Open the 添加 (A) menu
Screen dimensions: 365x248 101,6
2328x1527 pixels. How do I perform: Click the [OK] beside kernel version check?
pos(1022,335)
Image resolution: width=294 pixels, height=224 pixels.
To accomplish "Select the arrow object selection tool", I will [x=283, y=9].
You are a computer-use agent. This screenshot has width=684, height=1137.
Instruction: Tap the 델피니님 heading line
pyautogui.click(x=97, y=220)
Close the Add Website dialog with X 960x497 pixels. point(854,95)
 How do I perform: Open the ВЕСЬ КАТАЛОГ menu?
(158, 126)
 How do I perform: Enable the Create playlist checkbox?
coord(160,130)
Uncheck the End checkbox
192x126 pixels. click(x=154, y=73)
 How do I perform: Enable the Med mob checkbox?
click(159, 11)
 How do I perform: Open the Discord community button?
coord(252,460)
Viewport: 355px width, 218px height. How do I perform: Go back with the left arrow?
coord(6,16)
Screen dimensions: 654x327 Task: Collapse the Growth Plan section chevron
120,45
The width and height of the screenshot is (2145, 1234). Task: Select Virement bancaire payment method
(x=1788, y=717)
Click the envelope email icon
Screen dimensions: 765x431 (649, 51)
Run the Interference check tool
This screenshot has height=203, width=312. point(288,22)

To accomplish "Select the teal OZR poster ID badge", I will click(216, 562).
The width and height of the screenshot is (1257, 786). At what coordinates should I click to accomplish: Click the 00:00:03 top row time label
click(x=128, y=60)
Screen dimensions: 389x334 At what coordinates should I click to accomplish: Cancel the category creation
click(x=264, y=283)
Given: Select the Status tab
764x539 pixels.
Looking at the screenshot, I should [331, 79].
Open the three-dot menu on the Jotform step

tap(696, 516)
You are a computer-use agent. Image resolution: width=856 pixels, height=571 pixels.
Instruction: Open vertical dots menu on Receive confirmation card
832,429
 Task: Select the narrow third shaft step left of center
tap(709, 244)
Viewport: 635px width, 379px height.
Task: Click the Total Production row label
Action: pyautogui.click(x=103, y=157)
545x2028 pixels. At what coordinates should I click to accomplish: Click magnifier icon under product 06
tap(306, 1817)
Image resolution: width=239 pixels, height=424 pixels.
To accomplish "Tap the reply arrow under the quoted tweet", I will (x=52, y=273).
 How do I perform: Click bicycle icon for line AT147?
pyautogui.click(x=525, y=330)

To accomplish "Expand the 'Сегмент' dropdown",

* [TASK REQUIREMENTS]: Copy all of the records above verbatim.

* [WRITTEN RESPONSE]:
Open the 添加 (A) menu
Screen dimensions: 365x248 101,6
2328x1527 pixels. How do I perform: Click the [OK] beside kernel version check?
pos(1022,335)
Image resolution: width=294 pixels, height=224 pixels.
To accomplish "Select the arrow object selection tool", I will [x=283, y=9].
You are a computer-use agent. This screenshot has width=684, height=1137.
Instruction: Tap the 델피니님 heading line
pyautogui.click(x=97, y=220)
Close the Add Website dialog with X 960x497 pixels. point(854,95)
 How do I perform: Open the ВЕСЬ КАТАЛОГ menu?
(158, 126)
 How do I perform: Enable the Create playlist checkbox?
coord(160,130)
Uncheck the End checkbox
192x126 pixels. click(x=154, y=73)
 How do I perform: Enable the Med mob checkbox?
click(159, 11)
 How do I perform: Open the Discord community button?
coord(252,460)
Viewport: 355px width, 218px height. How do I perform: Go back with the left arrow?
coord(6,16)
Screen dimensions: 654x327 Task: Collapse the Growth Plan section chevron
120,45
The width and height of the screenshot is (2145, 1234). Task: Select Virement bancaire payment method
(x=1788, y=717)
Click the envelope email icon
Screen dimensions: 765x431 (649, 51)
Run the Interference check tool
This screenshot has height=203, width=312. point(288,22)

To accomplish "Select the teal OZR poster ID badge", I will click(216, 562).
The width and height of the screenshot is (1257, 786). At what coordinates should I click to accomplish: Click the 00:00:03 top row time label
click(x=128, y=60)
Screen dimensions: 389x334 At what coordinates should I click to accomplish: Cancel the category creation
click(x=264, y=283)
Given: Select the Status tab
764x539 pixels.
Looking at the screenshot, I should [331, 79].
Open the three-dot menu on the Jotform step

tap(696, 516)
You are a computer-use agent. Image resolution: width=856 pixels, height=571 pixels.
Instruction: Open vertical dots menu on Receive confirmation card
832,429
 Task: Select the narrow third shaft step left of center
tap(709, 244)
Viewport: 635px width, 379px height.
Task: Click the Total Production row label
Action: pyautogui.click(x=103, y=157)
545x2028 pixels. At what coordinates should I click to accomplish: Click magnifier icon under product 06
tap(306, 1817)
Image resolution: width=239 pixels, height=424 pixels.
To accomplish "Tap the reply arrow under the quoted tweet", I will (x=52, y=273).
 How do I perform: Click bicycle icon for line AT147?
pyautogui.click(x=525, y=330)

To accomplish "Expand the 'Сегмент' dropdown",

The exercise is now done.